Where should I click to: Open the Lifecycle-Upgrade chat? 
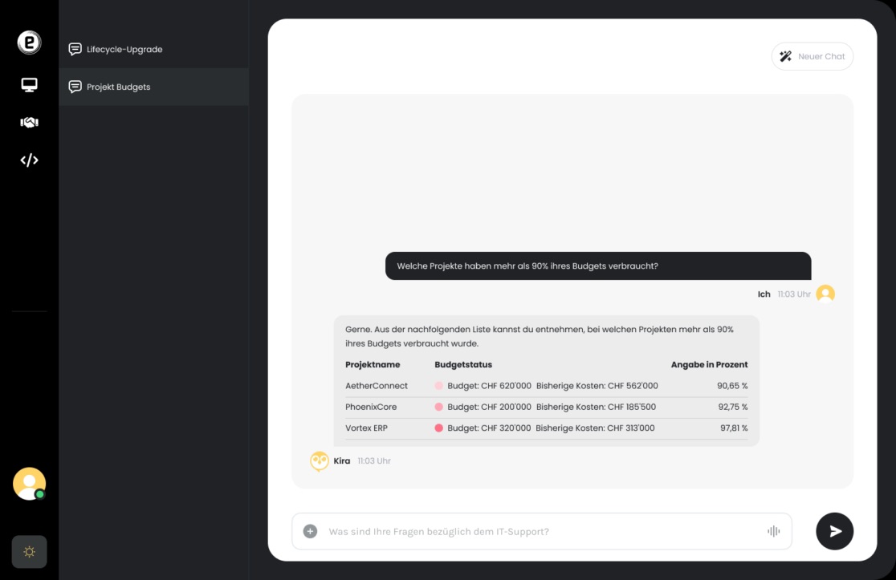[x=153, y=49]
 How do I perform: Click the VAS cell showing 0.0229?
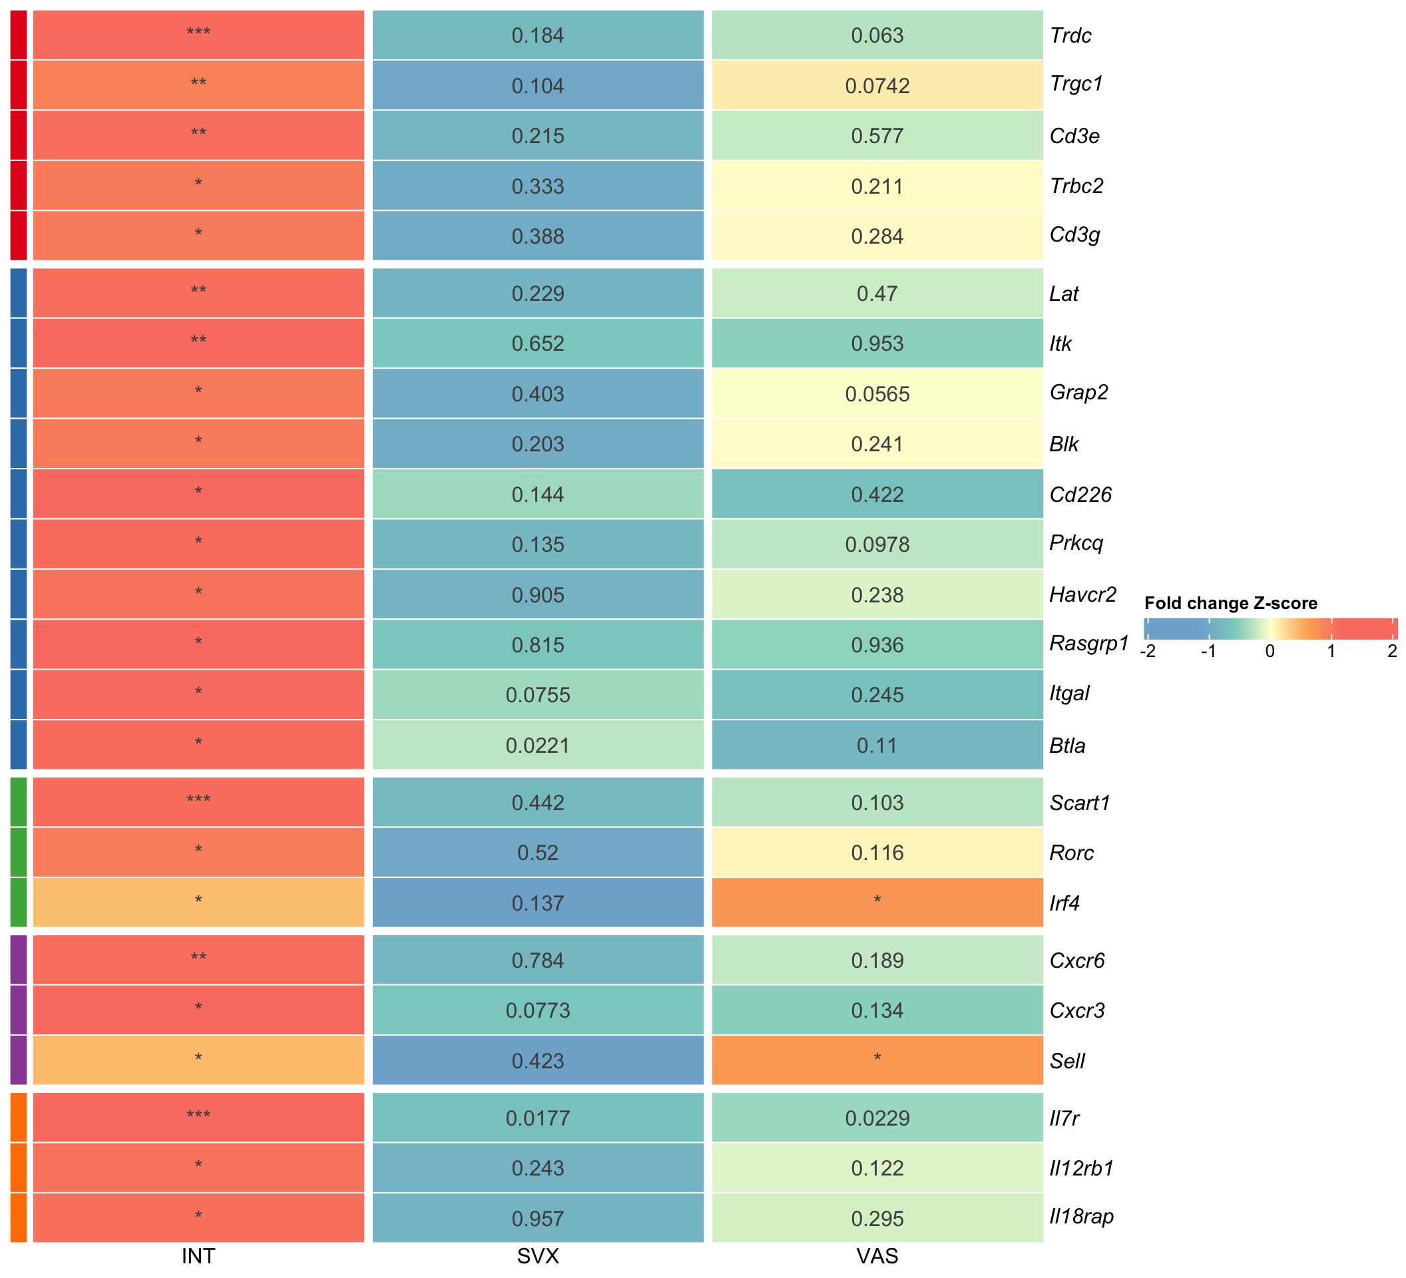tap(877, 1118)
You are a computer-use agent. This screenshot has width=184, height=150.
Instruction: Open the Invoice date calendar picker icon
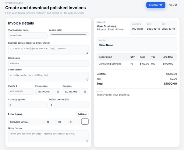58,92
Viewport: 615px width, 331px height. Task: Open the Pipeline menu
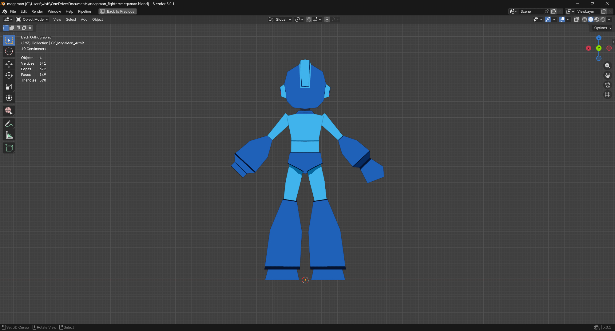(84, 11)
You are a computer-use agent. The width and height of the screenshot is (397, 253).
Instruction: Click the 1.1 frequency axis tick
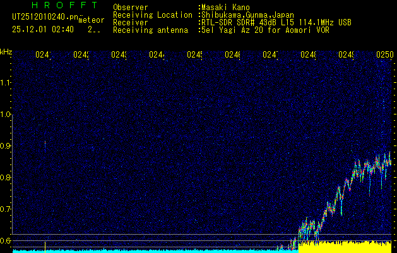point(6,83)
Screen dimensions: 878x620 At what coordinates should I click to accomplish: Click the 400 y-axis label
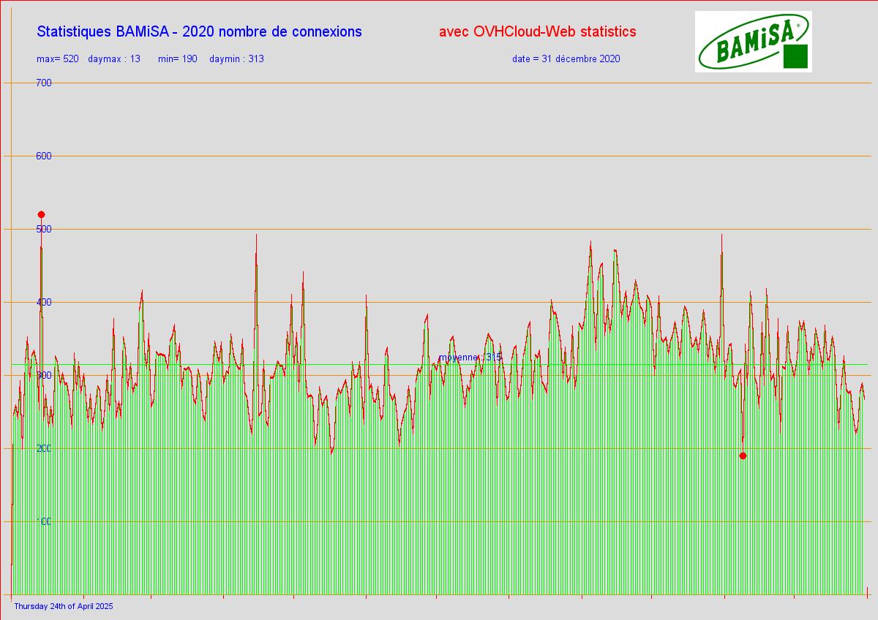click(x=44, y=302)
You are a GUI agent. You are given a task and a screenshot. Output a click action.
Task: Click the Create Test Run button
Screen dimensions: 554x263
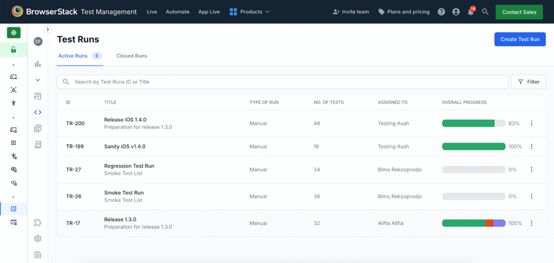click(519, 40)
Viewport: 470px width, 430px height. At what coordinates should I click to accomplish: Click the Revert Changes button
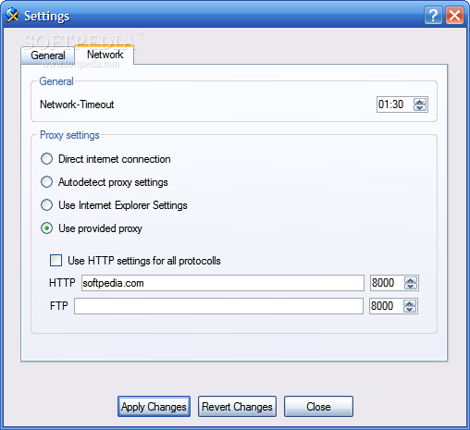coord(237,407)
= = =
* _Exercise_:
Pictures are not part of the copy. Output only the lines from the one with "Viewport: 470px width, 430px" through the final line of the records, exactly as given.

* _Finished exercise_:
Viewport: 470px width, 430px height. At what coordinates should I click to accomplish: Click the Revert Changes button
coord(237,407)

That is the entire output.